Convert the items below, from the line containing "Screen dimensions: 526x526" up to and including the line containing "click(x=214, y=136)", into a Markdown table with a Row column for the row number and a Line Text column for the line, skipping any blank lines. Leave the pictures out of your answer.

-- Stored records --

══════════

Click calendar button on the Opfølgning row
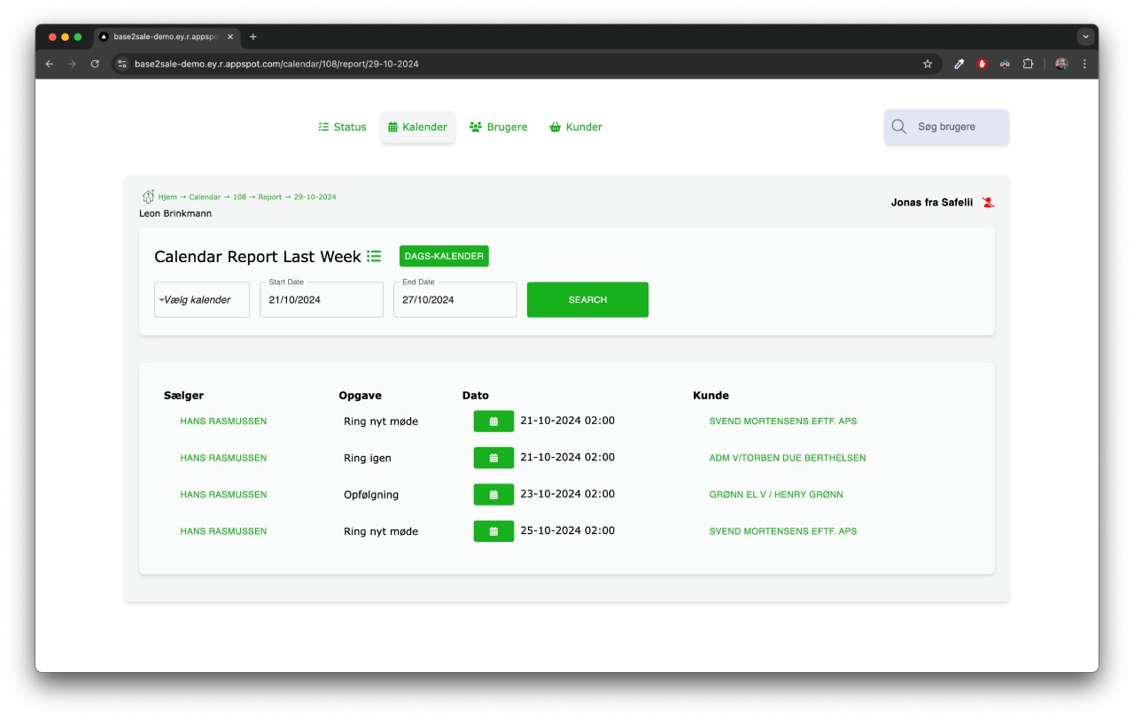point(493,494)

══════════

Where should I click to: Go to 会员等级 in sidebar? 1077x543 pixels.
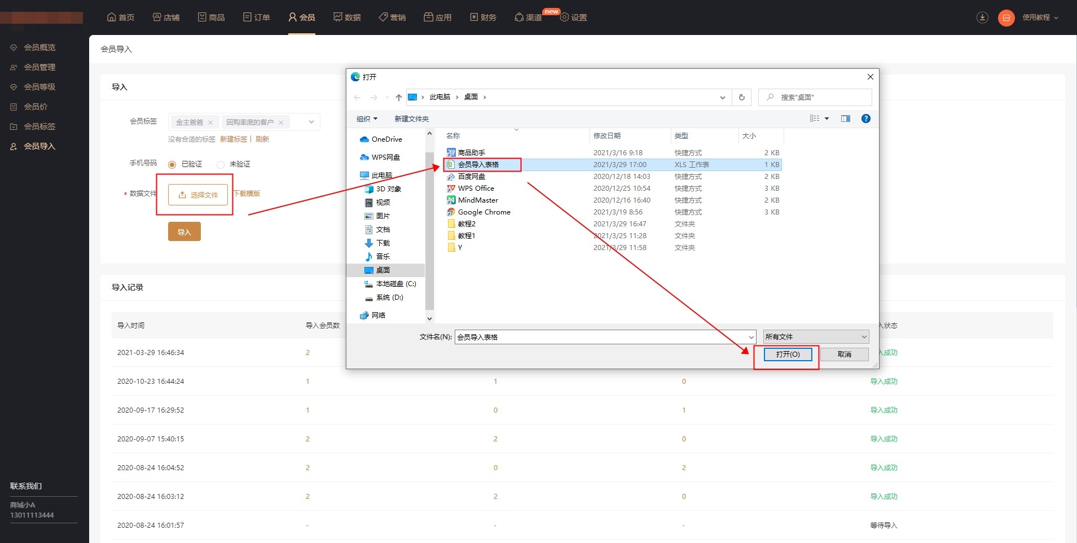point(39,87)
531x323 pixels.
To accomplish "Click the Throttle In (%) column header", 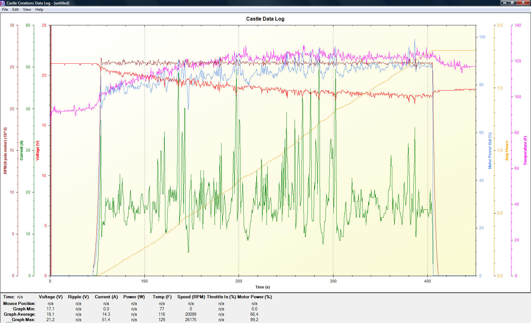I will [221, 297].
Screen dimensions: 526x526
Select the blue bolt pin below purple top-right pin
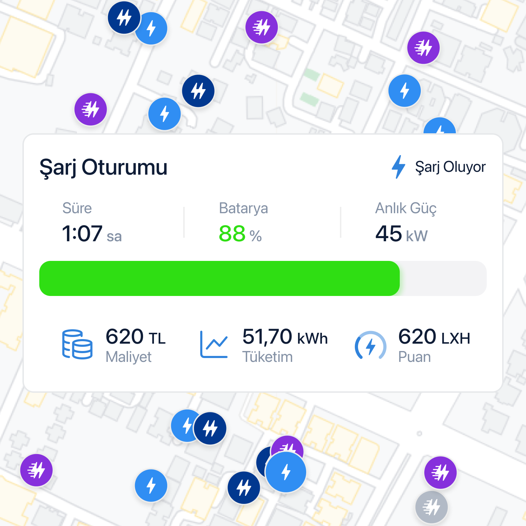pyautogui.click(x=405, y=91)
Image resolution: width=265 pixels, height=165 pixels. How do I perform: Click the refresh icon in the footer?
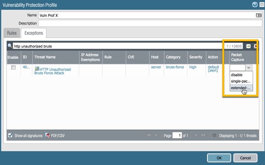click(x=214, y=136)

══════════

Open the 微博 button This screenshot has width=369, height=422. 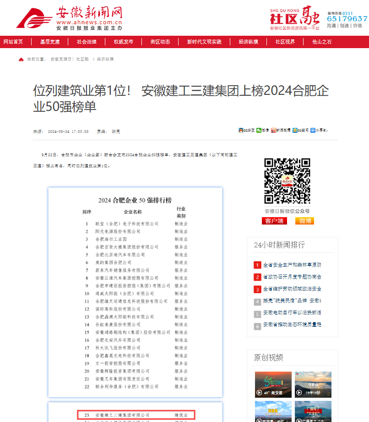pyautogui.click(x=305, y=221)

══════════

-- Task output --
| Row | Line Text |
|---|---|
| 1 | Screen dimensions: 526x526 |
| 2 | Select the blue bolt pin below purple top-right pin |
| 3 | pyautogui.click(x=405, y=91) |
| 4 | Image resolution: width=265 pixels, height=165 pixels. How do I perform: Click the refresh icon in the footer? |
| 5 | click(x=214, y=136) |